A combination of reverting this back to default automatic DNS servers, disabling IPv6 in my network adapter, and opening up command prompt and doing a simple /ipconfig release, /ipconfig renew cycle and running CCleaner one more time eventually fixed the problem.


I did all of these at one time so I unfortunately do not know what exactly solved it, but there you go! lol.


----------



## ReleaseD

Hi guys. I had the same problem here.... I made an account just to post how it worked for me... I disabled IPv6 in the network adapter (only thing i did from the above ones)and now facebook loads just fine.

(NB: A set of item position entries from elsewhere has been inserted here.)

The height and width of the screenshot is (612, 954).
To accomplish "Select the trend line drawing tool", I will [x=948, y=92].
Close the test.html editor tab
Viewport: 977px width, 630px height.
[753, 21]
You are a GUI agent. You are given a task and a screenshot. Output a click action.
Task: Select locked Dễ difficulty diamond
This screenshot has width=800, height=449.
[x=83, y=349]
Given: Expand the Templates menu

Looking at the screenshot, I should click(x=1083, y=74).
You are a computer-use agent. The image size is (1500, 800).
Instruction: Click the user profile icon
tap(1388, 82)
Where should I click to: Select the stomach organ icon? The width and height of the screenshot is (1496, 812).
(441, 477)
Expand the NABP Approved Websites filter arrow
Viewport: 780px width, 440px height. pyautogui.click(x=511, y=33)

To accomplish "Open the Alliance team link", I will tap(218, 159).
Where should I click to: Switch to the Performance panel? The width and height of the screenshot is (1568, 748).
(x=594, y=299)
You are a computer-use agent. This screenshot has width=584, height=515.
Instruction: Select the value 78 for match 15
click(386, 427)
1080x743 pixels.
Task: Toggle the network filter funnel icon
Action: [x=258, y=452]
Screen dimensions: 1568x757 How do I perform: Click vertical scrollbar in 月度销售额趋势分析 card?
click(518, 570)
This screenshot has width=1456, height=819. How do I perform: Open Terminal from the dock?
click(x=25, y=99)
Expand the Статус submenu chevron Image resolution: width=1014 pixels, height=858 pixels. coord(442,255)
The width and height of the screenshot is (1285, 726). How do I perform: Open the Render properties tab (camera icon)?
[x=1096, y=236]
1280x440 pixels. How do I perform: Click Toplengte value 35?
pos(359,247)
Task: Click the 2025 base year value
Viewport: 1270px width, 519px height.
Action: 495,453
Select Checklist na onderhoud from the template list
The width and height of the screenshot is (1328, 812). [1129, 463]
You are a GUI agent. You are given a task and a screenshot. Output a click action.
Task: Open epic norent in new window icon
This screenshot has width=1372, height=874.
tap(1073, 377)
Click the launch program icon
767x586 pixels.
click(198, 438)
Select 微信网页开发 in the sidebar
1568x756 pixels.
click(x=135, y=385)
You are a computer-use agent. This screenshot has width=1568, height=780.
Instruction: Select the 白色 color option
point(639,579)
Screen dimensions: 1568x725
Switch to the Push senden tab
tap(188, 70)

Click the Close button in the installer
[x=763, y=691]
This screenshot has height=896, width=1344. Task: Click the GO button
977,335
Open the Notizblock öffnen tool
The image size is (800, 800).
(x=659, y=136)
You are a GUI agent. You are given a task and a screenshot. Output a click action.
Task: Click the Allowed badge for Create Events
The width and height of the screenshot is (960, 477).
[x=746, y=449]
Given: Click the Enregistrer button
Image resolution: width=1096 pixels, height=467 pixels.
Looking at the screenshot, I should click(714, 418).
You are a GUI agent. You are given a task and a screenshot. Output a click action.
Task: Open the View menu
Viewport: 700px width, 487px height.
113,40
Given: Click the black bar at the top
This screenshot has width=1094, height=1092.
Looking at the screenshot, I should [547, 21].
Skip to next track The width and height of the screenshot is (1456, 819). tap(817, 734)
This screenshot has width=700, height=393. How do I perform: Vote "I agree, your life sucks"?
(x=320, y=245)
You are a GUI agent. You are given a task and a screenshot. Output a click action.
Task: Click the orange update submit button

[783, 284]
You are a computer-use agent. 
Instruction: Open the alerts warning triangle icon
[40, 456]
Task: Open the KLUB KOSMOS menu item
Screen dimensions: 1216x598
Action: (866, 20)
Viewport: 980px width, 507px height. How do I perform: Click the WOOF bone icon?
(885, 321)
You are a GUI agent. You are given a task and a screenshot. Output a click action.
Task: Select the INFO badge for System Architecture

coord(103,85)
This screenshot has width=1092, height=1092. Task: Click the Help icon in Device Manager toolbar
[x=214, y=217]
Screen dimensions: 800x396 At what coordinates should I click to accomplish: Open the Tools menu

So thank you JCarp for posting this.


----------



## mal93

Disabling IPV6 from the network adapter properties worked for me too. (in 2016 still an occasional chrome problem)

thanks


(posting this for anybody getting this problem, as it's on the first google search result page)


----------



## JCarp

Updating ...

Problem still occurs occasionally, no idea what triggers it.

I have found a workaround -- locate chrome.exe within chrome's programpath , copy and paste it, and rename the pasted copy to chrome2.exe , or chrome3.exe , etc. Make a shortcut of this new chrome exe to your desktop and use it.

I find it happens very randomly, once in a blue moon, and this always fixes it...until the next time.

Very annoying.

Windows 7.


----------